Friday 20 July 2007

In praise of timelines

This is the age of the timeline, entirely thanks to the web. Most of us are now familiar with timelines, but we forget how recent they are. Among the four major English dictionaries on sale in 2007 (Chambers, Collins, Oxford, Penguin) only one – Collins – includes timeline as a word. But they all include chronology, in its use as ‘a table or list of events in order of occurrence’.

As chronologies they have been around for ages – dead things tucked away at the back of books, and rarely found. I call them dead because each event on this sort of timeline was a lifeless self-contained item, leading nowhere (except of course on to the next event). If you didn’t know what the event meant, or wanted to know more about it, you had a problem.

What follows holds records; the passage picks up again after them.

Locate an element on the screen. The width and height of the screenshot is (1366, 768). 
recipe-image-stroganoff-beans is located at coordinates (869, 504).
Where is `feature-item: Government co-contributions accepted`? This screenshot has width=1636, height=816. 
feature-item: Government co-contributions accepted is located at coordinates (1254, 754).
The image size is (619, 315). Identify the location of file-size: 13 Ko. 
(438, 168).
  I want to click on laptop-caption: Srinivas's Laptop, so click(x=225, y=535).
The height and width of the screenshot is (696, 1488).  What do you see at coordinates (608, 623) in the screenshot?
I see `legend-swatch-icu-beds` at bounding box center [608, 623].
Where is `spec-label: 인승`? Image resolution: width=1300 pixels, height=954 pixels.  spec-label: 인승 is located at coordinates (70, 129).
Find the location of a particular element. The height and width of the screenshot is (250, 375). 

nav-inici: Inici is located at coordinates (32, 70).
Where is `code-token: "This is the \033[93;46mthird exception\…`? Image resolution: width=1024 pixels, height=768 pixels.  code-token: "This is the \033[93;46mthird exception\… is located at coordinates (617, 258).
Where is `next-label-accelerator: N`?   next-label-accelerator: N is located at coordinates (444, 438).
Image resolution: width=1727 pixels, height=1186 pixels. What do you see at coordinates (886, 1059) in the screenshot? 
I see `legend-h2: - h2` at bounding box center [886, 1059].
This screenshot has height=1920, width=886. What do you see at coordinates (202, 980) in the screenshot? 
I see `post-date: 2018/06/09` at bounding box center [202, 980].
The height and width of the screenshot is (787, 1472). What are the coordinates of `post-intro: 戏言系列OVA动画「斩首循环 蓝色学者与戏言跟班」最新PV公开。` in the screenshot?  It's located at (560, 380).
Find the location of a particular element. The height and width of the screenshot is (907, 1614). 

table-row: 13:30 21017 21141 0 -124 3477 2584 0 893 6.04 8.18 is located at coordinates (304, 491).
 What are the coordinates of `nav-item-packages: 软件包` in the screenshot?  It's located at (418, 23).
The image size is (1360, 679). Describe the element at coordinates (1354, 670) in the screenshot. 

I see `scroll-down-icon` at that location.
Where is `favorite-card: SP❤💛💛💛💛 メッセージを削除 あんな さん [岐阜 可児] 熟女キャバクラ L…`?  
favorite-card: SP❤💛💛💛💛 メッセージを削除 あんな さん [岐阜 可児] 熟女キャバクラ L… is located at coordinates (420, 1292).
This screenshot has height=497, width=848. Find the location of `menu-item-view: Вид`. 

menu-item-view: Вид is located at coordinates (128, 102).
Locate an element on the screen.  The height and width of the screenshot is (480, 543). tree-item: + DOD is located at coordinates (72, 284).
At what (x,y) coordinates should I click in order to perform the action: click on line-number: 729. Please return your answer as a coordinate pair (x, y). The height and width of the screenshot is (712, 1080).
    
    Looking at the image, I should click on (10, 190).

A lot of internet timelines are still like this – plain chronologies. But real living timelines began when digital magic began to be applied to them. It seems to me that these are the elements that have so far brought life and interactivity to timelines, roughly in order of their arrival:
  • · hyperlinks – enabling the user to discover more information at a click
  • · tagging each event as a separate item – making it possible to mix timelines in different combinations
  • · software making it easy for internet users to create their own timelines
  • · horizontal formats, in which two or three different timelines can interrelate (there is no reason why the same shouldn’t be done vertically, where the screen’s width-height ratio would allow space for a greater number of comparative timelines; but experiments so far seem to be mainly horizontal, probably as a result of MIT’s Simile format)
  • · the addition of images and audio and video files
  • · building a search mechanism into each event, thus giving access to much more information than through fixed hyperlinks

And in the future, we await the holy grail, the arrival of mashup facilities – so that events entered in one timeline format can be exported for display in any other.


My colleagues and I at HistoryWorld and TimeSearch are much involved with timelines. Six years ago we were among the pioneers in letting users mix their own timelines through the selection of areas and themes (in HistoryWorld) And I believe we are the first (in March 2007, in TimeSearch) to have introduced the concept of a timeline incorporating search terms that can be applied to sites of one’s own choice.

But in TimeSearch we don’t yet have the facility for users to insert their own material (several of the emails that we got on our launch emphasized a wish for this wiki aspect). And like everyone else we are only dreaming of mashups.

I have begun this blog because I would like to find out:
  • what features people find most useful in timelines
  • what facilities you want when creating your own timelines

There are already lots of good examples out there. I shall be looking at some of my favourites one by one (and no doubt sometimes my least favourite) to raise the issue of what seems to work best and be most useful.